*WORK REQUEST*. Below are some entries; set them all down exactly.

====== TASK INPUT ======

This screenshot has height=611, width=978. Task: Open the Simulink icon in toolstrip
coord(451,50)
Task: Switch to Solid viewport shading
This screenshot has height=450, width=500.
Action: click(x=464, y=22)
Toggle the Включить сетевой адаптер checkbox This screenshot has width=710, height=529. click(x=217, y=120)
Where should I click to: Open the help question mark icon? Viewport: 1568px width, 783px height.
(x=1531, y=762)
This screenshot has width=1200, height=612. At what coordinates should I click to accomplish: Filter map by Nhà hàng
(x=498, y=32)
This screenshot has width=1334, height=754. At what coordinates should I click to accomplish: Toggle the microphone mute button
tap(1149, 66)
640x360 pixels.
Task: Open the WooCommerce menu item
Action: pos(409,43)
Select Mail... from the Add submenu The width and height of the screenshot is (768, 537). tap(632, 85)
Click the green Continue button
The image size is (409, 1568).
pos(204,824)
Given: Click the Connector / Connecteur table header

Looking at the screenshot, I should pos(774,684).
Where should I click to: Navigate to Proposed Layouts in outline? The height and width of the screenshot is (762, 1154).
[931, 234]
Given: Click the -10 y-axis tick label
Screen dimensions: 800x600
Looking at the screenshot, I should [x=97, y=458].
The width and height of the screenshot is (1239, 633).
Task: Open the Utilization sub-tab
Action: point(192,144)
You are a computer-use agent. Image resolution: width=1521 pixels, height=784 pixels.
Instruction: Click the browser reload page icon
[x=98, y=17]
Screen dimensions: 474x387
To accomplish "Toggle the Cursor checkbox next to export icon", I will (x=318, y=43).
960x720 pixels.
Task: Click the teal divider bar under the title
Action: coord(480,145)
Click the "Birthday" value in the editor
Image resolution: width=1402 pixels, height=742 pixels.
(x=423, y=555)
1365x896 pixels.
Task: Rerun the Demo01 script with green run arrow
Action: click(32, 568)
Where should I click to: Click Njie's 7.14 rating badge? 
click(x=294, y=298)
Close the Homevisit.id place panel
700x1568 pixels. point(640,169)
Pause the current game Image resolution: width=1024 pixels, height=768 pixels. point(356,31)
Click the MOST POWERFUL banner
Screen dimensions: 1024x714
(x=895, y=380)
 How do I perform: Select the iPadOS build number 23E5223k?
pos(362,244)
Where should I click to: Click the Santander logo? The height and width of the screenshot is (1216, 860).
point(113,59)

======

*SOLUTION TO THIS EXERCISE*.
This screenshot has height=611, width=978. Task: Open the Simulink icon in toolstrip
coord(451,50)
Task: Switch to Solid viewport shading
This screenshot has height=450, width=500.
Action: click(x=464, y=22)
Toggle the Включить сетевой адаптер checkbox This screenshot has width=710, height=529. click(x=217, y=120)
Where should I click to: Open the help question mark icon? Viewport: 1568px width, 783px height.
(x=1531, y=762)
This screenshot has width=1200, height=612. At what coordinates should I click to accomplish: Filter map by Nhà hàng
(x=498, y=32)
This screenshot has width=1334, height=754. At what coordinates should I click to accomplish: Toggle the microphone mute button
tap(1149, 66)
640x360 pixels.
Task: Open the WooCommerce menu item
Action: pos(409,43)
Select Mail... from the Add submenu The width and height of the screenshot is (768, 537). tap(632, 85)
Click the green Continue button
The image size is (409, 1568).
pos(204,824)
Given: Click the Connector / Connecteur table header

Looking at the screenshot, I should pos(774,684).
Where should I click to: Navigate to Proposed Layouts in outline? The height and width of the screenshot is (762, 1154).
[931, 234]
Given: Click the -10 y-axis tick label
Screen dimensions: 800x600
Looking at the screenshot, I should [x=97, y=458].
The width and height of the screenshot is (1239, 633).
Task: Open the Utilization sub-tab
Action: point(192,144)
You are a computer-use agent. Image resolution: width=1521 pixels, height=784 pixels.
Instruction: Click the browser reload page icon
[x=98, y=17]
Screen dimensions: 474x387
To accomplish "Toggle the Cursor checkbox next to export icon", I will (x=318, y=43).
960x720 pixels.
Task: Click the teal divider bar under the title
Action: coord(480,145)
Click the "Birthday" value in the editor
Image resolution: width=1402 pixels, height=742 pixels.
(x=423, y=555)
1365x896 pixels.
Task: Rerun the Demo01 script with green run arrow
Action: click(32, 568)
Where should I click to: Click Njie's 7.14 rating badge? 
click(x=294, y=298)
Close the Homevisit.id place panel
700x1568 pixels. point(640,169)
Pause the current game Image resolution: width=1024 pixels, height=768 pixels. point(356,31)
Click the MOST POWERFUL banner
Screen dimensions: 1024x714
(x=895, y=380)
 How do I perform: Select the iPadOS build number 23E5223k?
pos(362,244)
Where should I click to: Click the Santander logo? The height and width of the screenshot is (1216, 860).
point(113,59)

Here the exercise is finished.